How to
Claude-style computer use on your Mac in 2026 (step by step)
A practical setup for a Mac agent that sees the screen, moves the cursor, types into real apps, and finishes the task without you holding its hand.
Install Whisply, grant Screen Recording and Accessibility, enable Computer Use on Pro Undetected, then press Cmd+Return and tell the agent what to do.
- Mac-native menu bar agent, summoned with Cmd+Return, no browser extension and no cloud VM in the loop.
- Computer Use mode clicks, scrolls, and types into the real macOS apps you already have open.
- On Pro Undetected, the overlay stays out of screen sharing and screen recording while it works.
Whisply runs the agent against the actual macOS apps on your machine, not a sandboxed Linux desktop in a data center, so it can move a file in Finder, send a Slack message from your account, or fill a Numbers sheet using the same Cmd+S you would.
Why the usual approaches fall short
- Cloud sandbox demos run in a fake Ubuntu desktop with no access to your logged-in Mac apps, so they cannot finish a real task in Mail, Calendar, or Slack.
- Python scripts driving the official sample need Accessibility granted to Terminal, a fragile screenshot pipeline, and break the next time macOS updates the permission dialog.

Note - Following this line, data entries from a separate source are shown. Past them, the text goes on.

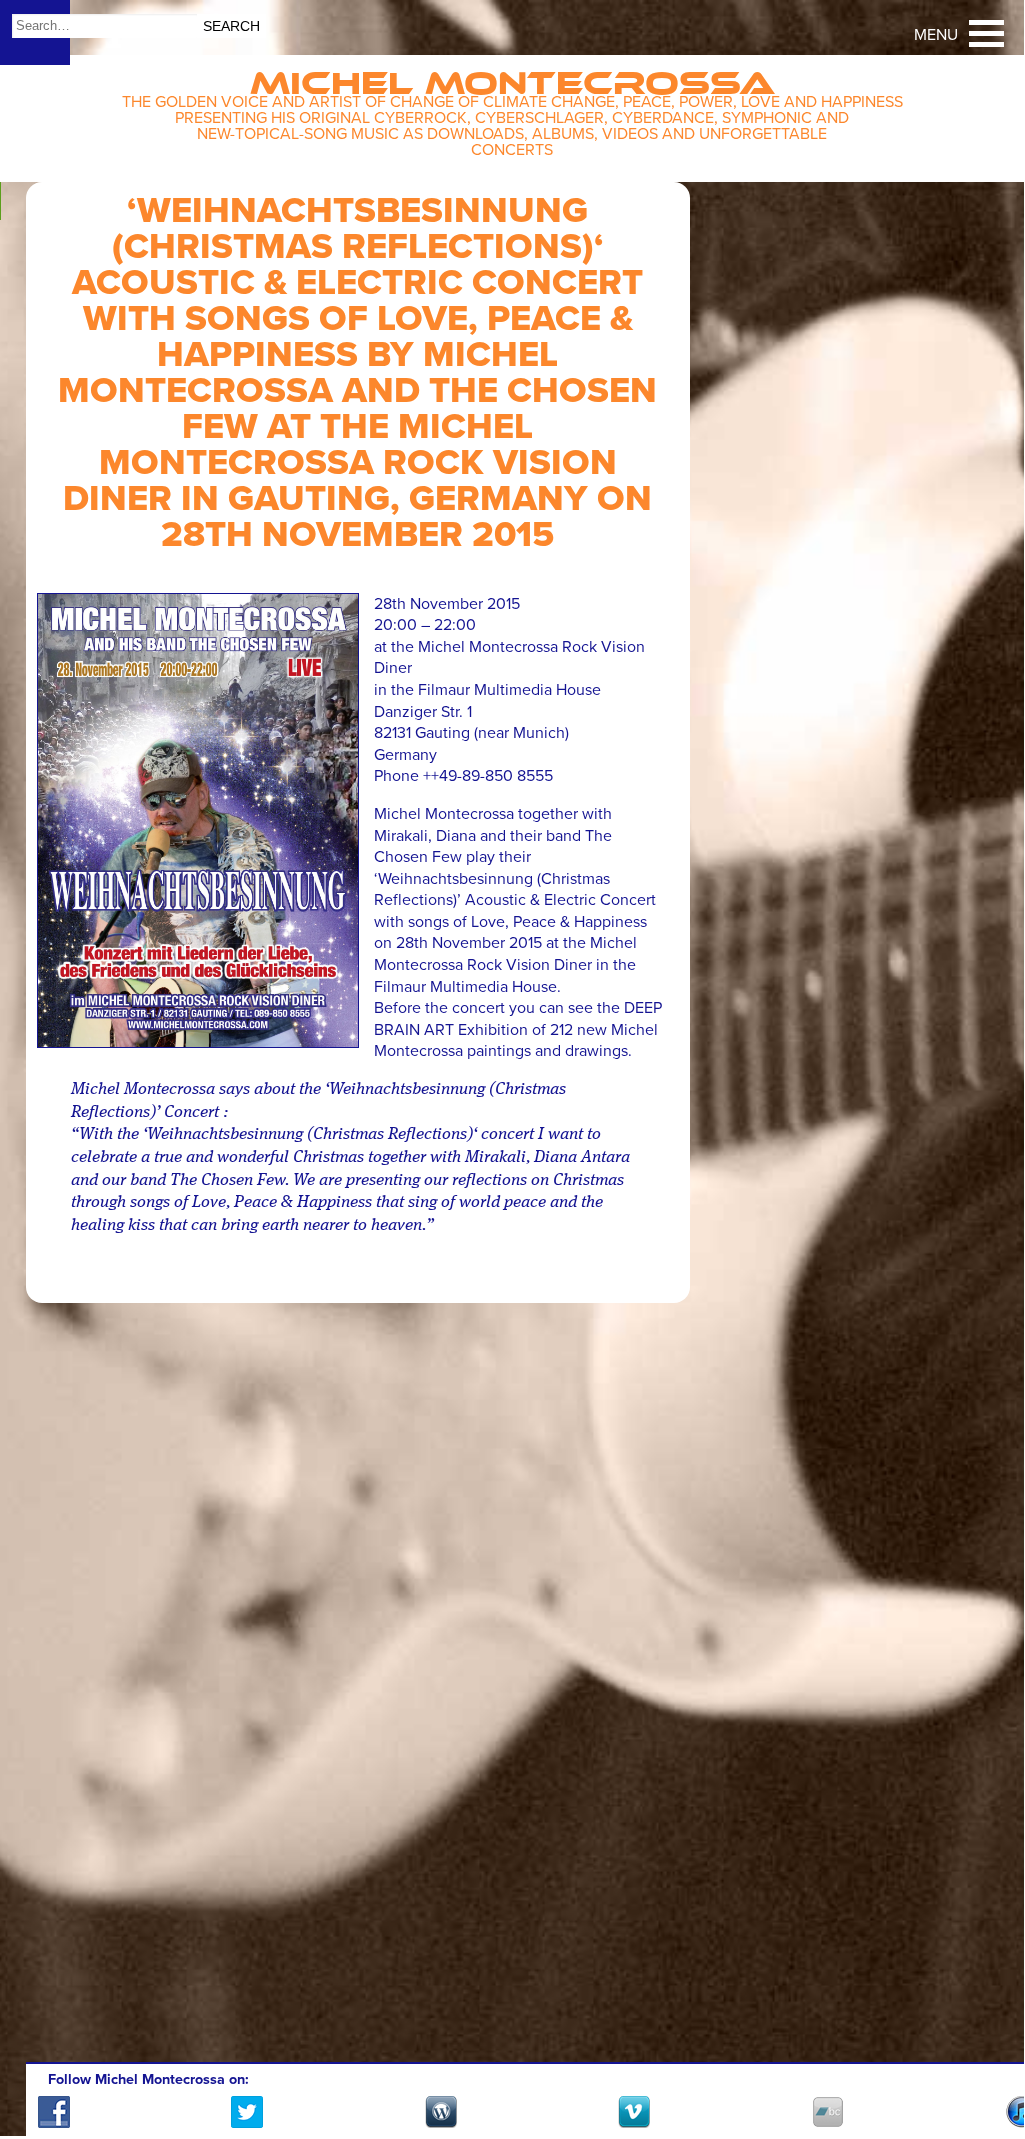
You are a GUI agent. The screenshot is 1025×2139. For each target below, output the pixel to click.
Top (984, 2063)
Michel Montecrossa (512, 76)
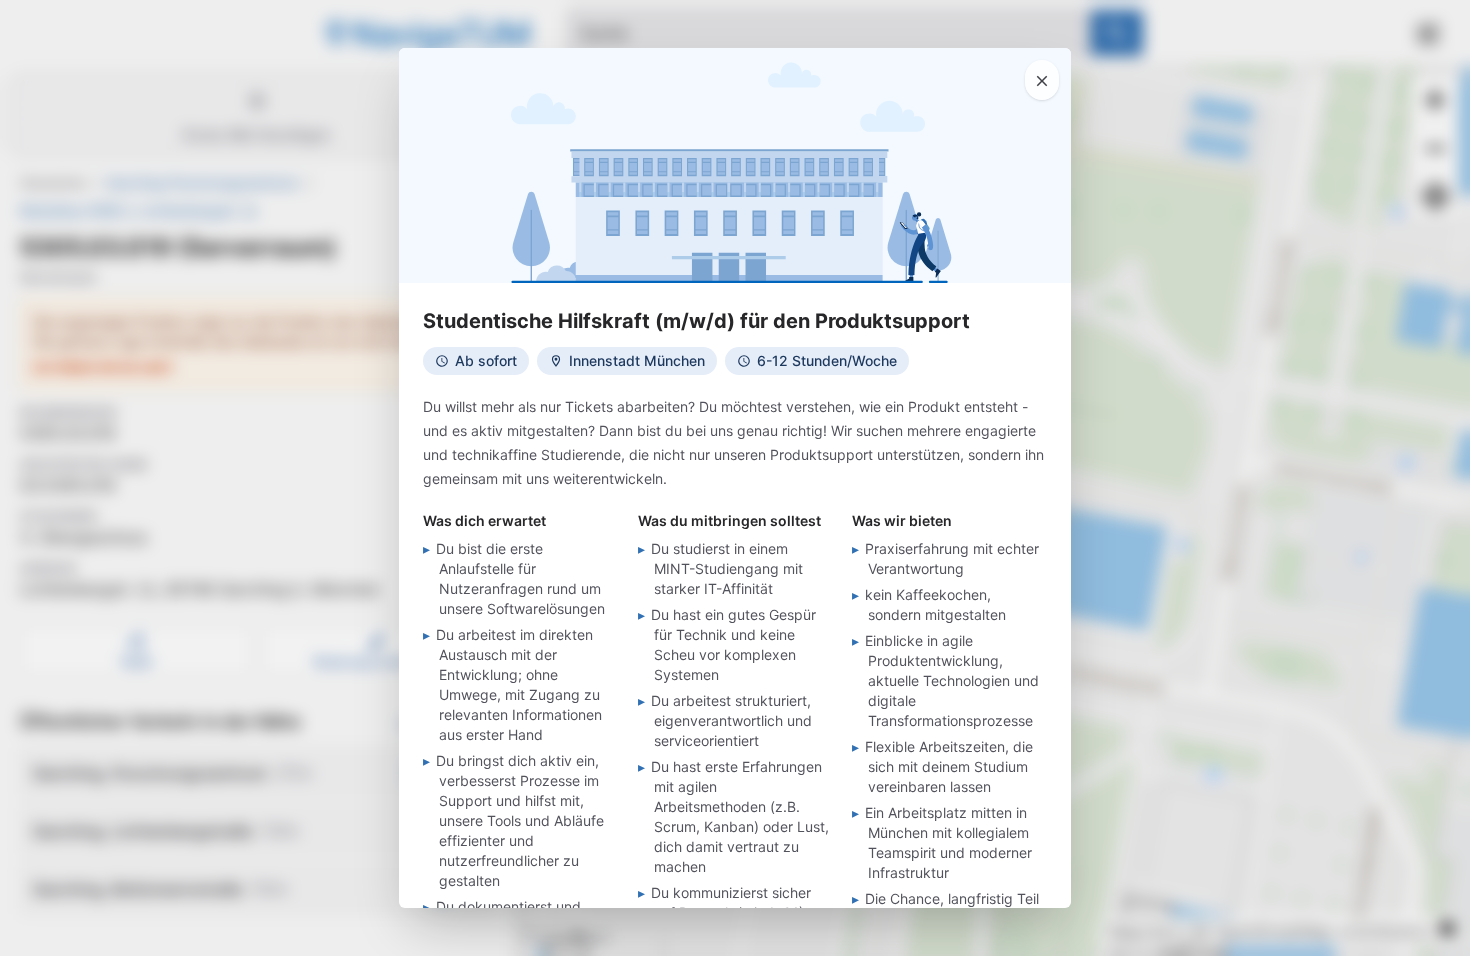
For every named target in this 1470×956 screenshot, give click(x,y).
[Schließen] (1042, 80)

- Browser extensions can only see one tab at a time and cannot move a file in Finder, rename a folder, or touch any native Mac app.
- Generic remote-control tools have no model in the loop, so you still have to write every click yourself instead of describing the outcome.

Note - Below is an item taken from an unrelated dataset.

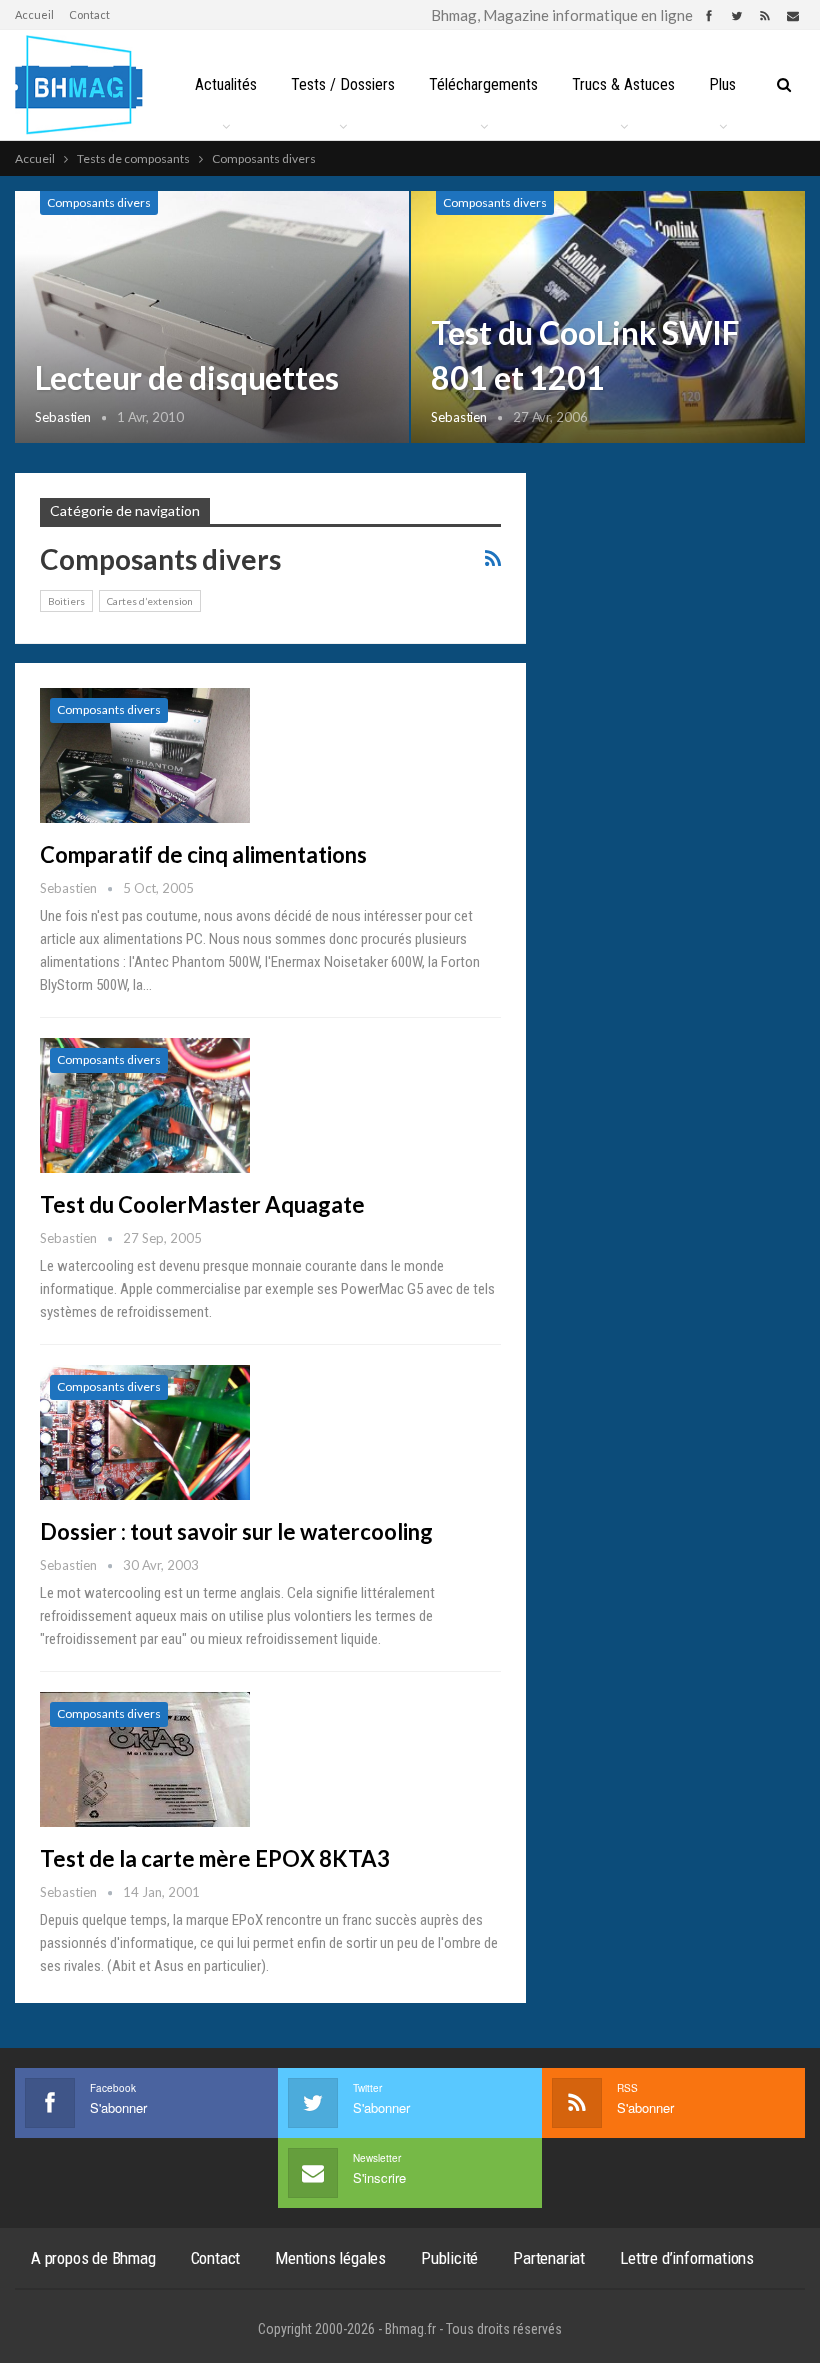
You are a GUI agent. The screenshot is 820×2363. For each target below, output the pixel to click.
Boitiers (66, 601)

- Mobile-first AI assistants ignore the keyboard-driven reality of macOS work, where the win is automating Cmd+Tab and Cmd+S, not asking Siri a question.
Step by step
- 1
Install Whisply and sign in
Download the Mac app from the Whisply site, drag it to Applications, and open it. Whisply runs on macOS 13 Ventura and later on both Apple Silicon and Intel. Sign in with email; the model access is included with your plan so there is no API key to paste.
- 2
Upgrade to Pro Undetected to turn on Computer Use
Computer Use is a Pro Undetected feature. From the Whisply menu bar icon, open Settings, then Billing, and pick Pro Undetected. Annual is $44.99 per month and monthly is $149.99. After the upgrade, a Computer Use toggle appears in the main overlay.
- 3
Grant Screen Recording and Accessibility
Whisply will prompt you on first launch. Open System Settings, Privacy and Security, Screen and System Audio Recording, and tick Whisply. Then go to Privacy and Security, Accessibility, and tick Whisply there too. Quit and reopen the app so both permissions take effect.
- 4
Summon the overlay with Cmd+Return
From anywhere on your Mac, press Cmd+Return. The Whisply overlay appears on top of whatever you are doing. Switch the mode selector to Computer Use. The overlay stays out of screen sharing and screen recording on Pro Undetected by default.
- 5
Describe the task in plain English
Type or speak what you want done. Be specific about apps and files. For example: open the three PDFs at the top of my Downloads folder, pull the invoice totals into a new Numbers sheet, save it to iCloud Drive in the Invoices folder. Press Return.
- 6
Watch the first run, then step away
The agent narrates its actions in the overlay as it clicks and types. Move the trackpad or hit Esc to stop it at any point. Once you have watched the same kind of task succeed twice, you can switch to another window and let it finish.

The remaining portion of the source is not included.